We are interested in understanding how cells become polarized and divide asymmetrically. In the early C. elegans embryo, the establishment and maintenance of cell polarity depend on the activity of the PAR proteins. Previous work demonstrated that while removing both copies of
par-2 leads to the mislocalization of the PAR-3 complex to the posterior of the embryo, and thus to defects in polarity and embryonic lethality, reducing by half the amounts of the PAR-3 complex protein PAR-6 in a
par-2 mutant background is sufficient to restore viability [Watts et al. (1996). Development 122: 3133-3140]. This indicates that genes involved in regulating the levels, the localization and/or the activity of PAR-3 complex components can be identified based on their ability to restore embryonic viability in a
par-2 mutant background.

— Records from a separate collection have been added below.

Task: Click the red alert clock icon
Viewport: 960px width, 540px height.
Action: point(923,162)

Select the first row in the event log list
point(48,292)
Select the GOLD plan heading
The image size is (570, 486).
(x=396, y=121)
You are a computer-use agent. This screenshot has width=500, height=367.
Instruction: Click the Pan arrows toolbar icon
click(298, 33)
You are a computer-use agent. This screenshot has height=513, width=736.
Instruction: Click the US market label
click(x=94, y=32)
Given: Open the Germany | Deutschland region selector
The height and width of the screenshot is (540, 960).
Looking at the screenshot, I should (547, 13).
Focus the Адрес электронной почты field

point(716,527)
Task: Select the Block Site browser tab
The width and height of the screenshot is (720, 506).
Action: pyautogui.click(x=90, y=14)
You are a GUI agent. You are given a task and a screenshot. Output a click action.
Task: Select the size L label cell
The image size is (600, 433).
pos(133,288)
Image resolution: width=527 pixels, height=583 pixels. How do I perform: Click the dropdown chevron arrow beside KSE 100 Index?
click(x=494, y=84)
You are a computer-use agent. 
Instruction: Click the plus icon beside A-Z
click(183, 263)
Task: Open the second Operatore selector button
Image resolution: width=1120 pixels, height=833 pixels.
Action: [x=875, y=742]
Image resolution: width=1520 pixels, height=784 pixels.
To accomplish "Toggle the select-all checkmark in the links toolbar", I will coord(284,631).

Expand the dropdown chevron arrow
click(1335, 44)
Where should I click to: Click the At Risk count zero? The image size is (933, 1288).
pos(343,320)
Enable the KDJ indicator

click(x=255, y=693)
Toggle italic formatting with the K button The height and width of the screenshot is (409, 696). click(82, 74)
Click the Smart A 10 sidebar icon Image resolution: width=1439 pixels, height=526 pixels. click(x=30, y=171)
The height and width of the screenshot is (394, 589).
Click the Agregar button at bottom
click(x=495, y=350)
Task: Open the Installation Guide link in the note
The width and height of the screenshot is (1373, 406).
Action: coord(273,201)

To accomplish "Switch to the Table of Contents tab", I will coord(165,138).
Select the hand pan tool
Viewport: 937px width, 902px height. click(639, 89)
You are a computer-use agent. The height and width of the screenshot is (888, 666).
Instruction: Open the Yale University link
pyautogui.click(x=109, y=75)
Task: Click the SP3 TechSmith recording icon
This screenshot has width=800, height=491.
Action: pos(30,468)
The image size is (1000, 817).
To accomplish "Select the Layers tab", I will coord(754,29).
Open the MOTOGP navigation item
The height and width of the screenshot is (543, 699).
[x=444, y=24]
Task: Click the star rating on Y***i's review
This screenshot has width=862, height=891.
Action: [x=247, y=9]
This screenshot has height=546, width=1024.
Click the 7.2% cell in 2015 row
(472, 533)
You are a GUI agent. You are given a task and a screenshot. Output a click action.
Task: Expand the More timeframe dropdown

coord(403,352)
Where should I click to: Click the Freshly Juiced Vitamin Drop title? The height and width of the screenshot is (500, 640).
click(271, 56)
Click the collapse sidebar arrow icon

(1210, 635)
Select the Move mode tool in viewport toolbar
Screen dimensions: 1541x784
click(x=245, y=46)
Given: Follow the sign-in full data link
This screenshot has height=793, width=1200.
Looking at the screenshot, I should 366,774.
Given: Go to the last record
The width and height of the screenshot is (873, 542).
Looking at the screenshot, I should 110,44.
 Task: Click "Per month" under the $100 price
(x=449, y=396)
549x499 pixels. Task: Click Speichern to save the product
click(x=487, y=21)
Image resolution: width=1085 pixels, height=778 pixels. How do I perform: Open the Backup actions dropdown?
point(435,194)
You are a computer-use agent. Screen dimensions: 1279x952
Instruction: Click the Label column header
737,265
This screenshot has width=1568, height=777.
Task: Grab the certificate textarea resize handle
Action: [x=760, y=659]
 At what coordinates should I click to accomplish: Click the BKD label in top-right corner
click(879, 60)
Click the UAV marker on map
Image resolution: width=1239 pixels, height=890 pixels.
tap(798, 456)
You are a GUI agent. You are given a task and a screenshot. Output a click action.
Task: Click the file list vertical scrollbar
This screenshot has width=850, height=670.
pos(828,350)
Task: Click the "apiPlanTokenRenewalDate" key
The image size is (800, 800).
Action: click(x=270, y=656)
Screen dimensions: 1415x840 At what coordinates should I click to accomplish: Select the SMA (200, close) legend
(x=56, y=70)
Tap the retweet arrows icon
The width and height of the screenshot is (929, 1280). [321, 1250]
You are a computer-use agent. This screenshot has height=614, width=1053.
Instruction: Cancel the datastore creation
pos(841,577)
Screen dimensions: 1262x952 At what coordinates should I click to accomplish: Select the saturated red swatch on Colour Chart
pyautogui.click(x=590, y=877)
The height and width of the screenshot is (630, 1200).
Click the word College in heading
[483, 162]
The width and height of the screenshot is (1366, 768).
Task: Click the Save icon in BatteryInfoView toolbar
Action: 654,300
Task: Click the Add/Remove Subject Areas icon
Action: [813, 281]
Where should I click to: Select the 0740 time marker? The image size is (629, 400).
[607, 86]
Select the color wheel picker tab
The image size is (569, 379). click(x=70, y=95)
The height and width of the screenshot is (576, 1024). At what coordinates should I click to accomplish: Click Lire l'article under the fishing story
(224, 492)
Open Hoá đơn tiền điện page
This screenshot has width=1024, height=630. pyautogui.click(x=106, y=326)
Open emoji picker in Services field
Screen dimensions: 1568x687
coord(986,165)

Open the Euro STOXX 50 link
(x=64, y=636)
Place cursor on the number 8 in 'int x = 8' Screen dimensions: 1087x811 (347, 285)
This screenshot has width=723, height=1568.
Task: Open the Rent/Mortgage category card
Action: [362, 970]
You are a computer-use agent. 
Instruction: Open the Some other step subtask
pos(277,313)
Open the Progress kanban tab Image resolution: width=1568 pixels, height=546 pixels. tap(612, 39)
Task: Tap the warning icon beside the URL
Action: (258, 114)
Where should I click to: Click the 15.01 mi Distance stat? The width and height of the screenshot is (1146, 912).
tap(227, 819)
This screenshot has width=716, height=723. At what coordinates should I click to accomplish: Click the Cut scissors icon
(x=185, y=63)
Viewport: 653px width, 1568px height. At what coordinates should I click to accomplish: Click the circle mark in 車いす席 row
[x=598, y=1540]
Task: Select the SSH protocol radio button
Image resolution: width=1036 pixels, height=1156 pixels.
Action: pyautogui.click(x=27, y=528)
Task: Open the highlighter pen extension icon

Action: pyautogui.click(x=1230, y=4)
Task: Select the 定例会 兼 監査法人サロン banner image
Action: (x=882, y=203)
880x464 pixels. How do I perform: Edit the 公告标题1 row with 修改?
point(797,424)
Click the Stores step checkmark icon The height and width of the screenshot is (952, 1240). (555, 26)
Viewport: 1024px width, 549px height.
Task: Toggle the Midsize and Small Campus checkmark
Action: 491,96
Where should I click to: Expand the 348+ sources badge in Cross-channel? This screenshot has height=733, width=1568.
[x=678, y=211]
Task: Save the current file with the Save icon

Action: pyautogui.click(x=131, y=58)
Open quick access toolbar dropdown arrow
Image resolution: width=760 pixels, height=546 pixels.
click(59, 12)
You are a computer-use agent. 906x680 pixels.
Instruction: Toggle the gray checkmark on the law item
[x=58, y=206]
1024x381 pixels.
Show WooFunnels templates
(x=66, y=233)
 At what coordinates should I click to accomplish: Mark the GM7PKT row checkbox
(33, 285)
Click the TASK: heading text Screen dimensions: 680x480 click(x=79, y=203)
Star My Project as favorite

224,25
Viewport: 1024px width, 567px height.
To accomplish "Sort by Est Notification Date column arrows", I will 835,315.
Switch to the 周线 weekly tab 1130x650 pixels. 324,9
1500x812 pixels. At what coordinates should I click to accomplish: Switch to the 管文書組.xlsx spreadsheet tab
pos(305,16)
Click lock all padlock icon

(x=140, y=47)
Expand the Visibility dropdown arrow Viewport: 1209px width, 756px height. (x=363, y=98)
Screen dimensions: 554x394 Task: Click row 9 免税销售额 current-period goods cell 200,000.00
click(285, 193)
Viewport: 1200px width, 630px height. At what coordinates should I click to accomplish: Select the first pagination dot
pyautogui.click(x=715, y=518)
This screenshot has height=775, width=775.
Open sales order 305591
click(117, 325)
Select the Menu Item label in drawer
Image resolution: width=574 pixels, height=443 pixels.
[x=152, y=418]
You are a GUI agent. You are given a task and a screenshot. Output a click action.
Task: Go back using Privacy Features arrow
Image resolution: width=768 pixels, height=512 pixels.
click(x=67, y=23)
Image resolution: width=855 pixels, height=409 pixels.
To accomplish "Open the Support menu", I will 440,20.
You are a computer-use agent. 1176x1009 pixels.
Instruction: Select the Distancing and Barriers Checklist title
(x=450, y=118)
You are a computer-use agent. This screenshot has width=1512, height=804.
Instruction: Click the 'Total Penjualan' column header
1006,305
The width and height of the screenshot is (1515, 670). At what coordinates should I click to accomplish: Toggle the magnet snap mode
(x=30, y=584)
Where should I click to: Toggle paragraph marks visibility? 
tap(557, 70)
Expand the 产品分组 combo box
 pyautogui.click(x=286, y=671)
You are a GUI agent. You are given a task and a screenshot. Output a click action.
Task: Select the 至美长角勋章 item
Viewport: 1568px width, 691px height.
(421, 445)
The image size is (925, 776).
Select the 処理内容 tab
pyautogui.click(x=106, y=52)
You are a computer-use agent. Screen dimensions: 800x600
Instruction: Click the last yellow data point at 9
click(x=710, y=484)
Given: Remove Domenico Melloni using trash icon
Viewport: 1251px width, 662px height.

We have used an RNAi-based, genome-wide screening approach to find suppressors of
par-2(
it5ts) lethality and identified 11 novel components that participate in the C. elegans PAR polarity pathway. Most of these novel proteins are present in other species, suggesting that their role in cell polarity might also be conserved. One of these suppressors is encoded by
nos-3, one of the three C. elegans homologues of the Drosophila gene nanos. NOS-3 was previously shown to function with the Pumilio homologues FBF-1 and FBF-2 in the repression of
fem-3 mRNA translation in the germline. We found that removal of both
fbf-1 and
fbf-2 activity by RNAi can suppress
par-2(
it5ts). This suggests that NOS-3 functions, at least in part, to regulate the translation of a component in the PAR pathway. Analysis of time-lapse images of early development indicated that most of the early phenotypes associated with
par-2(lf) are efficiently suppressed in
nos-3(
q650);
par-2(
it5ts) mutant embryos. Furthermore, genetic analysis demonstrated that deletion of
nos-3(
q650) can suppress the null allele
par-2(
lw32), indicating that it impinges on the PAR pathway independently of the PAR-2 protein. Consistent with this, we found that the levels of the PAR-6 protein are lower in embryonic extracts from
nos-3(
q650) mutants. Some of the other suppressors identified, for instance the proteasome subunit encoding gene
rpn-10, do not suppress strong alleles of
par-2, suggesting that they might function via PAR-2 itself. Taken together, our results define novel components that regulate PAR protein function and uncover a novel role for Nanos in PAR protein-dependent cell polarity.